AYER: El clima extremo fue un obstáculo natural que el ser humano enfrentó aprendiendo a controlar el fuego: eso sucedió hace muchos, muchos siglos. Luego vino el control de la agricultura y la ganadería, que aportaron al ser humano provisiones alimentarias más estables y abundantes que la cacería y la recolección. Las técnicas para hacer una choza -primero- y llegar a hacer un castillo -después- se fueron acumulando y perfeccionando para lograr poblados y ciudades. La invención de números y letras (primero las cuentas y luego los cuentos) hizo posible que se pasara de escribir en barro -con mucho esfuerzo- a escribir en papel -con facilidad y abundancia-. Johannes Gutenberg (vivió a la par del s. XV) hizo mucho más por el progreso y la civilización que muchos políticos y empresarios.

HOY: Desde la así llamada Revolución Industrial (con la máquina de vapor como protagonista) se han sucedido inventos y artefactos como si fueran parte de una evolución extra-humana acelerada y omnipresente, al punto que ya nos merecemos otro nombre y no el de humanos (¡perdón si estoy exagerando, pero aún así sospecho que me quedo corto!). Lo que hoy conocemos como “inteligencia artificial” sin duda marcará un hito en la historia de la humanidad, de ahí que se levantan sospechas en torno a su utilidad, se fantasea sobre sus posibilidades, se teme su desarrollo, se hace urgente un marco legal-jurídico para su uso, se cuestiona -incluso- su moralidad.
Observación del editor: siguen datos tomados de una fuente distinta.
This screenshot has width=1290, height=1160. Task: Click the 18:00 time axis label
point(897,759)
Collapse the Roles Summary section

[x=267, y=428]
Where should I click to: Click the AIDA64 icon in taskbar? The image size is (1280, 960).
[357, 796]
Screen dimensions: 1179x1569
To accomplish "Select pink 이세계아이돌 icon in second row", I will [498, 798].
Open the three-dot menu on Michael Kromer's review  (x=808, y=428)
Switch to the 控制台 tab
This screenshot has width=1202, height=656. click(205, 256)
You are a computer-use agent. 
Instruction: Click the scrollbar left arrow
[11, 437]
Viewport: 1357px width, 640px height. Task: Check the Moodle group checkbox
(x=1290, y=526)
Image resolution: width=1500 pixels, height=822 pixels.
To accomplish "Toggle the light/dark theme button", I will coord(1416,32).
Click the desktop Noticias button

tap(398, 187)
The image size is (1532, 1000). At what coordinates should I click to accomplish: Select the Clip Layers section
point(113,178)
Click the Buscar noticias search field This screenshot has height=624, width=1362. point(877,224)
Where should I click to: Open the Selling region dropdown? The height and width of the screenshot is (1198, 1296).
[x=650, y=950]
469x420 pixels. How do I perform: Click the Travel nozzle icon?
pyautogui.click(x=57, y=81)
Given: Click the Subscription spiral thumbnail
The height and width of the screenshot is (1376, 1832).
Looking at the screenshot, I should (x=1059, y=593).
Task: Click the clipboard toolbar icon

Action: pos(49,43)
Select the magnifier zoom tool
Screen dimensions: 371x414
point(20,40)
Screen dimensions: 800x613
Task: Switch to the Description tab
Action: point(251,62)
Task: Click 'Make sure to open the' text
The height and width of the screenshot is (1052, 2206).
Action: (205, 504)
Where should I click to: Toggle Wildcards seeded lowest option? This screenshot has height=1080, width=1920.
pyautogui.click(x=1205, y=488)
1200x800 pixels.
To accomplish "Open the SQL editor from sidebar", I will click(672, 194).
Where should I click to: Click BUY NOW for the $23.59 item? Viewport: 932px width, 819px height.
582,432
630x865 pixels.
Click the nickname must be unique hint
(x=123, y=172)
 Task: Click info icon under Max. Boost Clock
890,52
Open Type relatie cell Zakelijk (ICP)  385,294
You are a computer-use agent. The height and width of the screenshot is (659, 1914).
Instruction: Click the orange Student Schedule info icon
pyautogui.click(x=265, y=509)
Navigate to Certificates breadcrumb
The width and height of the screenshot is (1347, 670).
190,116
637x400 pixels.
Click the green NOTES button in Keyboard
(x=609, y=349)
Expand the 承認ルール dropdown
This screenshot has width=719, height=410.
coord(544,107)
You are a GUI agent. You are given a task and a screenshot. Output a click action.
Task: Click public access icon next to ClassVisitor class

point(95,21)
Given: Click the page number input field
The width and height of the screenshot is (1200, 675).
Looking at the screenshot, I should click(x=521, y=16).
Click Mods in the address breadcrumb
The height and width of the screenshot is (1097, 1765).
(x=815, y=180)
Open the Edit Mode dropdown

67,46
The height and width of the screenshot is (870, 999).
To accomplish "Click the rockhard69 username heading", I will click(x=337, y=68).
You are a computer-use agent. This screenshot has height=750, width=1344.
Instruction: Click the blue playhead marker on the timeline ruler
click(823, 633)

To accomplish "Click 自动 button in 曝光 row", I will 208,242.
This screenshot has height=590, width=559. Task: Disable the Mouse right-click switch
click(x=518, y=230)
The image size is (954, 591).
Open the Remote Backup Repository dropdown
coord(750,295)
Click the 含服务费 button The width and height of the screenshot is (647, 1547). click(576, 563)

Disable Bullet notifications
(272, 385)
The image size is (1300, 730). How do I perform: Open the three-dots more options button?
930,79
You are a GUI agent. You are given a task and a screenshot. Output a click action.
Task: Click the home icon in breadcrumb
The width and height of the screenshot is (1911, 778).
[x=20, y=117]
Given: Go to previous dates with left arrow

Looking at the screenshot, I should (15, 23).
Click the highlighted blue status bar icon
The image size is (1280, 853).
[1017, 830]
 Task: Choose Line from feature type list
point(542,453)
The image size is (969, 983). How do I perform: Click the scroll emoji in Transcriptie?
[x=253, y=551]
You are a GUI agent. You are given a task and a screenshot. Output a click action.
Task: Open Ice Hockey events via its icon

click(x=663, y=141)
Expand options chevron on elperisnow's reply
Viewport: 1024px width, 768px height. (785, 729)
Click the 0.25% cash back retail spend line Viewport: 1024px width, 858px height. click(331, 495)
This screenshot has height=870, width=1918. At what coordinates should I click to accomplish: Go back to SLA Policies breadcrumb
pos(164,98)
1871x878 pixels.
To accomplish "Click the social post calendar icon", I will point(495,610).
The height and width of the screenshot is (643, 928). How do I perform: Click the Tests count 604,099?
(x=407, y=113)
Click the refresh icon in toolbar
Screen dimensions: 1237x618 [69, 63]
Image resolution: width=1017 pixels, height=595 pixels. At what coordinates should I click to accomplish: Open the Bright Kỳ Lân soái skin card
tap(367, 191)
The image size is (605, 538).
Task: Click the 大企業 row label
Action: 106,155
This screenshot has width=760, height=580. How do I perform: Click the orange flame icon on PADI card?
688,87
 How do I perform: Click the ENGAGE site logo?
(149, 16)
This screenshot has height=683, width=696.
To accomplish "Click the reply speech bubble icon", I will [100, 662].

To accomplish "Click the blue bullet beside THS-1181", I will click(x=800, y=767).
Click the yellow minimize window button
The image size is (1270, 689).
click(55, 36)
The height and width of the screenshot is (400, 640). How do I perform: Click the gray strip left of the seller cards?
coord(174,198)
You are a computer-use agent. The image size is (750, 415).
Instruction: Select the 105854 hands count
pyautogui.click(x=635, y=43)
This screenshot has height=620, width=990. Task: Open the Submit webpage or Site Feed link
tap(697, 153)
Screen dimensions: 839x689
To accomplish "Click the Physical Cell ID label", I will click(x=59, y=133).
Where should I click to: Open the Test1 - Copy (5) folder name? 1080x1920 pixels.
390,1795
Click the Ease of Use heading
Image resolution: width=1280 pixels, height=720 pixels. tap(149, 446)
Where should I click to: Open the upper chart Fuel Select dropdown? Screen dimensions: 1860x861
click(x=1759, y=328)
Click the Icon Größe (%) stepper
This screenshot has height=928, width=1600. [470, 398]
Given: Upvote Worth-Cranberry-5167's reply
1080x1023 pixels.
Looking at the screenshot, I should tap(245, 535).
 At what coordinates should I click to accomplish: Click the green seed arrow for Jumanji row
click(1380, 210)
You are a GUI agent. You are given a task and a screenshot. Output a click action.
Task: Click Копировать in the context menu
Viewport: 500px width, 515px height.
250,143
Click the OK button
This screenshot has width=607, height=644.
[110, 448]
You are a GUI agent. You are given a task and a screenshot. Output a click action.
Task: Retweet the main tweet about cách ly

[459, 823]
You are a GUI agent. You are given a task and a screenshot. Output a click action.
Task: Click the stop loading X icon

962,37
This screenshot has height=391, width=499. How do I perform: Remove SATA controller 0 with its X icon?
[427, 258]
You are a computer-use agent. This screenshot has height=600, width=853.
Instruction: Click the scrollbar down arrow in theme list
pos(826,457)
SIEMPRE: Son preciosas y precisas las palabras de Jesús en el contexto del Sermón de la Montaña: Busca primero el Reino de Dios y lo demás vendrá por añadidura (Mt 6, 33). Sin duda las pronunció con la directa intención de que cuanto somos y hacemos lo orientemos para la gloria de Dios y el beneficio del ser humano. Aunque sé que nuestra condición de pecadores nos pone en riesgo tremendo de hacer mal uso de los avances científicos y tecnológicos, me alienta saber que la voluntad salvadora de Dios continúa impulsando nuestra vida humana y rectificando su avance. Seguiremos siendo humanos porque Dios mismo nos pone en nuestro lugar.